First comes a wake-up call. Then a behavior change.
“When I got the tests back, it really scared me,” recalls Nora when she learned that her diagnostics had confirmed that she had prediabetes. “That was when I got serious. I think my kids thought I was crazy when I started throwing away all the cereal in the house,” Nora laughs. "But it really does come down to nutrition and exercise — at least for me. Dan helped me set up a video visit with an autoimmune specialist, and he sort of helped me take a deep breath. We picked a care team that was near here and accredited in Akron Clinic programming, and that made setting up a care program really simple.
Within weeks of her initial diagnosis, Nora changed her eating habits and approach to exercise, spending less time inside and cooking more whole foods from scratch. “Even just a few weeks in I could feel a difference. I had more energy, I felt better. I lost three pounds in a couple weeks without really exercising, just cutting out soda and tortilla chips—the chips have been hard to stay away from, so we just don’t buy them anymore,” muses Nora.
Being really freaked out at first was probably a good thing. It got me motivated to change.
A virtual care team from Liora monitors Nora’s progress and checks in daily, and they’ve become experts in the subtle art of changing habitual behavior. In fact, Nora visits her cognitive behavioral therapist weekly to balance the functional needs of shifting diet and exercise with the emotional challenges that come with a life-changing diagnosis.
Caring for body, and mind
“I realized talking with a therapist was the most important thing to do in person, but I felt like I could handle exercising and eating better virtually. That’s mostly been true — I check in every couple days on Liora Health with my trainer, and my nutritionist on Ono has been invaluable in helping me create a meal plan I can actually stick to."
Food is medicine
Along with her weekly in-person therapy visits, Nora receives balanced meals, personalized with probiotics for her microbiome and with ingredients for her physiology, from Fatma, her Ono nutritionist. Her Liora Health advisor — an affable AI assistant named Alma — checks in weekly as well, with a new personalized workout routine tailored to Nora’s love of running — gradually shifting from base miles in her first few weeks to light interval training to help Nora build muscle mass and increase her metabolism. These programs, like many others in the marketplace, strike a balance between off-the-shelf functionality and personalized tailoring, with the help of both real-life and AI advisors.
“Being really freaked out at first was probably a good thing,” notes Nora. "It got me motivated to change. I know I’m not out of the woods, but I feel so much better about myself, and about the example I’m setting for my kids.”
Nora receives balanced meals, personalized with probiotics for her microbiome and with ingredients for her physiology, from Fatma, her Ono nutritionist.

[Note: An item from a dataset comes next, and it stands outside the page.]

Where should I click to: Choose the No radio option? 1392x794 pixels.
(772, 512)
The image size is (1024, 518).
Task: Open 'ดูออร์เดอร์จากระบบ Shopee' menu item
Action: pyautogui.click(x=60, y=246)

Your health — embedded in the everyday
While compelling, Nora’s story isn’t unique. We all have stories of deeply personal insights being sifted from our sea of data—a shimmering ocean of trillions of data points that reflects our hidden worlds. Diseases that were once epidemics have quietly succumbed to these new approaches to care, and variations of this story have played out over and over again. Data-based interventions that only a decade ago felt like science fiction have changed the way we live, and the way we think of health. Health care has become so diffuse, so ingrained, and so pervasive that, despite its vital importance, it’s nearly invisible. It’s an integral, unremarkable part of our everyday world.
Health care has become so diffuse, so ingrained, and so pervasive that, despite its vital importance, it’s nearly invisible. It’s an integral, unremarkable part of our everyday world.